Il avait un très joli dos.
Je restai debout, mais mes Snickers, toutes les cinq, se retrouvèrent au sol. Le garçon se retourna, puis jeta presque simultanément un coup d’œil à mes Snickers et à moi-même.
— Oh, désolé, jeune dame aux Snickers.
Il les ramassa toutes les cinq avec une grâce presque ridicule. Il s’appuya ensuite contre la porte de la salle de bain et répartit les chocolats dans ses mains, comme s’il me les offrait gentiment.
Belles mains.
— Ce sont aussi mes favorites.
Il se lécha la lèvre inférieure.
Belles lèvres.
— Euh, dis-je.
— Je vais te les redonner si tu me dis ton nom.
Et je l’aurais fait ; ça, oui. Si seulement je m’en étais souvenue.
— Euh.
J’entendis au loin quelqu’un dire : « Allons-y, Luke. L’entraîneur est en train de piquer une crise. »
Luke rassembla les barres dans une main et les déposa doucement dans mon sac ouvert.
— À plus tard.
Il me fit un clin d’œil.
Ma peau était brûlante.
— Euh, dis-je.
Je regardai son dos, alors qu’il s’éloignait dans le couloir à grandes enjambées avant de disparaître dans la cage d’escalier. Les portes se refermèrent derrière lui.

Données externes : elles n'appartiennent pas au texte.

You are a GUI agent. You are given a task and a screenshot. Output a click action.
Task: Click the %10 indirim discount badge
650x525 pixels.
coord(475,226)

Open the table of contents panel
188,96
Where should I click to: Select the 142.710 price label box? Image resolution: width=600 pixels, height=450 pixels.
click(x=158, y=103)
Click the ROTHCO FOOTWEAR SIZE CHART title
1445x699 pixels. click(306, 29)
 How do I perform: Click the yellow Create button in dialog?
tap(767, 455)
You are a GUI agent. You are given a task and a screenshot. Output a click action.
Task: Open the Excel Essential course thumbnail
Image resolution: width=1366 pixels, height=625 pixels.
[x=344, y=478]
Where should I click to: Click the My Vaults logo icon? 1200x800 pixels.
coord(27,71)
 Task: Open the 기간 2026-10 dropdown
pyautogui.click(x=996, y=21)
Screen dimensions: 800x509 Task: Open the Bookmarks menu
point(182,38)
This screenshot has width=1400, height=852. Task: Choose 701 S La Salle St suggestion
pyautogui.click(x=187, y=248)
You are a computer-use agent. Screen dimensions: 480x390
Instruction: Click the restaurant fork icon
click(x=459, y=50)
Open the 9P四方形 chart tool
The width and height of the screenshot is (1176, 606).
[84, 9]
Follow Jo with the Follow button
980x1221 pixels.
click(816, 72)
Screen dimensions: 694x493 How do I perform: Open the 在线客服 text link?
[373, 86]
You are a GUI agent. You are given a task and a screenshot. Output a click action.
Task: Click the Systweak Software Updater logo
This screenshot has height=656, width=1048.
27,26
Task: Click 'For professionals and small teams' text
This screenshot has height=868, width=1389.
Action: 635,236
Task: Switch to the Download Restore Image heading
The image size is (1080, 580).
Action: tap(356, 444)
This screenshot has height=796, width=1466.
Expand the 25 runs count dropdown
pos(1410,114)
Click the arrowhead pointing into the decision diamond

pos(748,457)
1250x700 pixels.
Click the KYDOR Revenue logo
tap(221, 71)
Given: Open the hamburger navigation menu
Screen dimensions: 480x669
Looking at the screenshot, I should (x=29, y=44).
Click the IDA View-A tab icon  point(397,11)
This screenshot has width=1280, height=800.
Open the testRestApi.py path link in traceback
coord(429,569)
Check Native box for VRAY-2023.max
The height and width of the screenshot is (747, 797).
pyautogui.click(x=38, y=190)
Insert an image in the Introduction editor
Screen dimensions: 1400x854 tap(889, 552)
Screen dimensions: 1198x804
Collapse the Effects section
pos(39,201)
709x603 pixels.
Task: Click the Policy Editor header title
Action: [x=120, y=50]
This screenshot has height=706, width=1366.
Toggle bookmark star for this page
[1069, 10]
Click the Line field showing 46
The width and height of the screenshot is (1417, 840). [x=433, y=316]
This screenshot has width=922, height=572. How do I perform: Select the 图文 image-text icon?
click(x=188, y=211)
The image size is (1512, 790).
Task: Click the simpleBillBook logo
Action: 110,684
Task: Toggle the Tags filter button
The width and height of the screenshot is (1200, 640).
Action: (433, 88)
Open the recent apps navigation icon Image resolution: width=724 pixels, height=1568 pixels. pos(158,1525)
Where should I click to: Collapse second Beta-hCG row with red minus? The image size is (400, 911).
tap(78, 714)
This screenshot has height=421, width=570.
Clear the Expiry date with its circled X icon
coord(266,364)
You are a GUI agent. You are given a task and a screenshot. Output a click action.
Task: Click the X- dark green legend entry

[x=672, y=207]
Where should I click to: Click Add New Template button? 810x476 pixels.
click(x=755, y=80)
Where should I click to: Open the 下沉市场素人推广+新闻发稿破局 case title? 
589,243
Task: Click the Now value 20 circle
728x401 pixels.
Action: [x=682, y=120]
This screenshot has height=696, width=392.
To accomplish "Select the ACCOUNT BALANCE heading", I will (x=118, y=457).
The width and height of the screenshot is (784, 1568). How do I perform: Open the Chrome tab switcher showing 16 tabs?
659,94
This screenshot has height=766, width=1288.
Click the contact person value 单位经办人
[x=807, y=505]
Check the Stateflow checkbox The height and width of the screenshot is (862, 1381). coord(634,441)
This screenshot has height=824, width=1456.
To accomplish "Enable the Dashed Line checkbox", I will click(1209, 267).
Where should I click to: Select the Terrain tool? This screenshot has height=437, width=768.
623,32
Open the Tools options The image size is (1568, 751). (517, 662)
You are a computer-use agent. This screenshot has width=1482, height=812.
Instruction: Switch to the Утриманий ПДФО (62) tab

— Sophie, dis-je en direction des portes. Je m’appelle…, euh, Sophie.
Qu’est-ce qui venait de se passer ?
Je me préparais à m’infliger une séance de jurons bien sentis devant le miroir, lorsque Madison surgit soudain derrière moi en disant :
— As-tu un tampon, dans ton sac ?
Mes yeux firent le tour de la pièce vide.
— Est-ce que j’ai déjà traîné quelque chose d’utile avec moi, genre ?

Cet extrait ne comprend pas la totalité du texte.